BEIJING (Reuters) - China's central bank cut its benchmark interest rate on Sunday for the third time since November, as economic growth cools to levels not seen since the global financial crisis.
The People's Bank of China (PBOC) lowered its benchmark lending rate by 25 basis points (bps) to 5.1 percent, and its
one-year benchmark deposit rates by the same amount to 2.25 percent, adding that the reductions would be effective from May 11.
The central bank said in a statement on its website that the move would support the healthy development of the economy.
Economists had said it was not a matter of if, but when China eased policy again after economic growth in the first quarter cooled to 7 percent, the slowest pace since 2009.
Some market watchers had even said the central bank was risking falling behind the curve in responding to rapidly deteriorating conditions.
Initial indicators and industry surveys for April released over the last few weeks had pointed to a further loss of momentum heading into the second quarter.

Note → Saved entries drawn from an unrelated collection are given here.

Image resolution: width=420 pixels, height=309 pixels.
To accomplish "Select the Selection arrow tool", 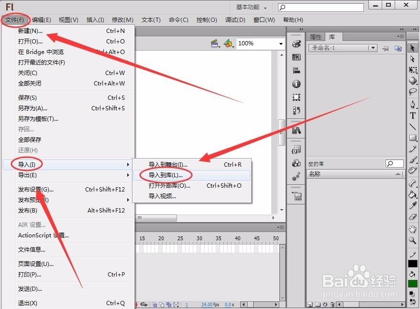I will (x=412, y=48).
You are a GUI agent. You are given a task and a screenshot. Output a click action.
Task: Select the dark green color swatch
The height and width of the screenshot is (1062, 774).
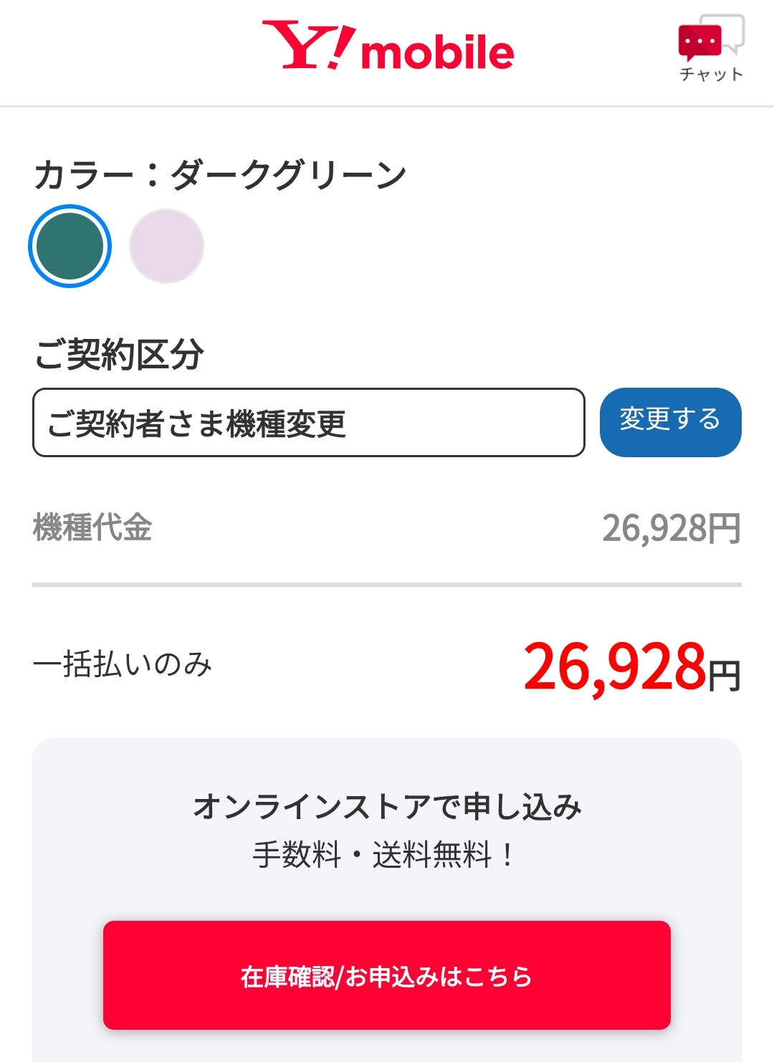pos(70,246)
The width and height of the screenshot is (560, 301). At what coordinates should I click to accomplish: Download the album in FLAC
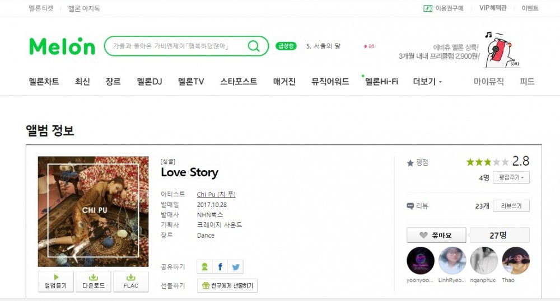click(x=130, y=281)
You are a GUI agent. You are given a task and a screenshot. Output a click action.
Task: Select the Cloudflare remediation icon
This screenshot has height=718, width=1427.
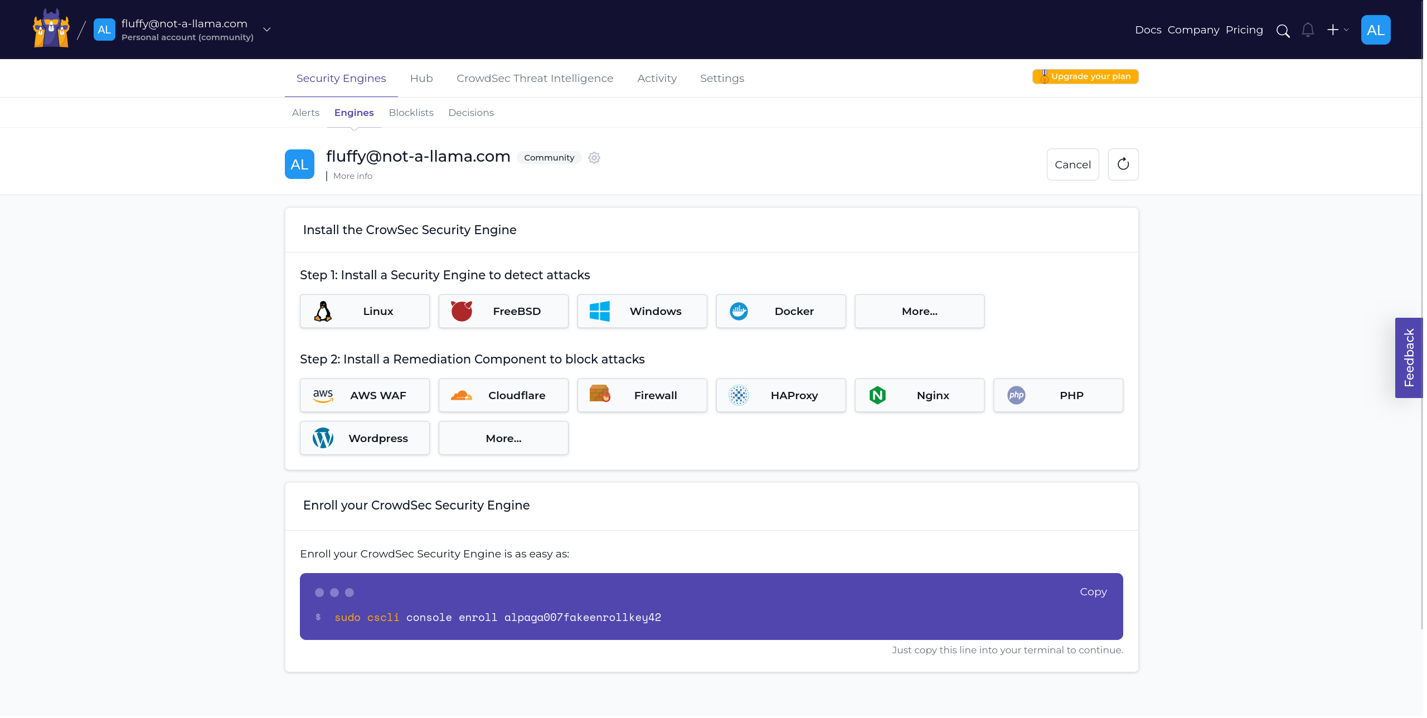point(460,395)
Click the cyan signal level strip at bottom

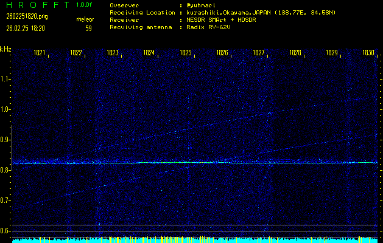(195, 240)
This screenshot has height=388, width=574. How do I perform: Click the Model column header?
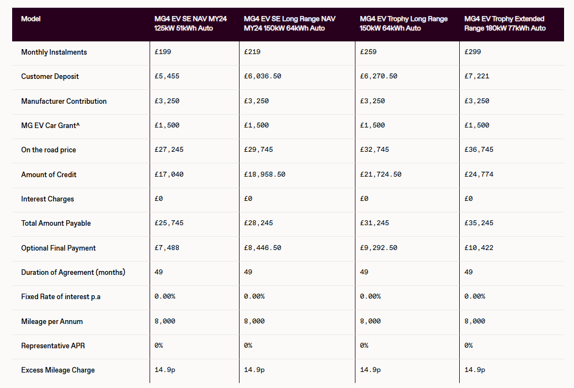tap(31, 19)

"Currently, the pace of domestic economic restructuring is quickening and the fluctuation of external demand is relatively big. China's economy is still facing relatively big downward pressure," the central bank said.
Liquidity in the banking system is generally adequate and market interest rates are falling, providing a good window to open up the upper limit for deposit rates, it said.
The central bank has now cut interest rates and relaxed banks' reserve requirements five times in six months, and many economists expect more easing measures over the course of the year as the world's second-largest economy is weighed down by a weak property market and slackening growth in manufacturing and investment.
"This is not a surprise. The consumer inflation reading for April was lower than expected and employment faces downward pressures," said Lin Hu, an economist at Guosen Securities in Beijing.
"But the effectiveness of the rate cut won't be very big, it may (only) help stabilise expectations. Fiscal policy should be stepped up and there will be further monetary policy easing if economic data continues to underwhelm. We expect the worst could be over after the second quarter and growth may stabilize in the third or fourth quarters as the property sector recovers."